Your task: Reproduce the entries below word for word, starting at the line containing "Identify the location of x-tick-label: 40." and continuing through the final line of the entries.

Dataset entries:

◆ ◆ ◆ ◆

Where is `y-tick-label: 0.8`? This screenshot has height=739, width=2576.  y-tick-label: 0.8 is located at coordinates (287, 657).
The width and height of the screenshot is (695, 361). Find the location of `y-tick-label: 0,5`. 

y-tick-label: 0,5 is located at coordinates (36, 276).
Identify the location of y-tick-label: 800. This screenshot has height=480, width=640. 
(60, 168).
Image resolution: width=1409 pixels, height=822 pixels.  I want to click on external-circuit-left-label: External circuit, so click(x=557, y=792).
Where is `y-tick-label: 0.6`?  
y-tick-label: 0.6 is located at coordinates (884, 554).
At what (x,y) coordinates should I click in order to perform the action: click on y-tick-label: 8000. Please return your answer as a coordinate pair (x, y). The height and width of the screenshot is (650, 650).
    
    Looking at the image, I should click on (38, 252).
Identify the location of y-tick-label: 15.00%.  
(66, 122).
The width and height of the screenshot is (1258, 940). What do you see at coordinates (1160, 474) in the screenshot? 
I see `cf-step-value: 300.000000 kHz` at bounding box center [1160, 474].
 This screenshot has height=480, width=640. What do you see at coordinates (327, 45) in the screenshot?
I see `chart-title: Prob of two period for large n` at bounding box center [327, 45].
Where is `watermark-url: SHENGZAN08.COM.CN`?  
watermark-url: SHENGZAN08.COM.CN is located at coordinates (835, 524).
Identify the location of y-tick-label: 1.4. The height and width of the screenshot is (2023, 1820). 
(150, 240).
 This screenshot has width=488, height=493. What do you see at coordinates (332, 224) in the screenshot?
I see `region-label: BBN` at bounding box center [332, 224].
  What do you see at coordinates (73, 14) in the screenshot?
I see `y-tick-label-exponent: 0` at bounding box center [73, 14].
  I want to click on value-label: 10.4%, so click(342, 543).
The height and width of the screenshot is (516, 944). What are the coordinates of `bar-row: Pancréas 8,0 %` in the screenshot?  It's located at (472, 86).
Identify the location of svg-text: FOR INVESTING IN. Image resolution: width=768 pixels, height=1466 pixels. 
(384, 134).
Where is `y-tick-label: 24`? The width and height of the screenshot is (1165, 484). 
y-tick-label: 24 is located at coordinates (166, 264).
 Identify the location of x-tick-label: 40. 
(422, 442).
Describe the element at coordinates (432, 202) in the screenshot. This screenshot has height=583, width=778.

◆ ◆ ◆ ◆

Solution for this task:
 Identify the location of x-tick-label: 40. 
(422, 442).
Describe the element at coordinates (432, 202) in the screenshot. This screenshot has height=583, width=778.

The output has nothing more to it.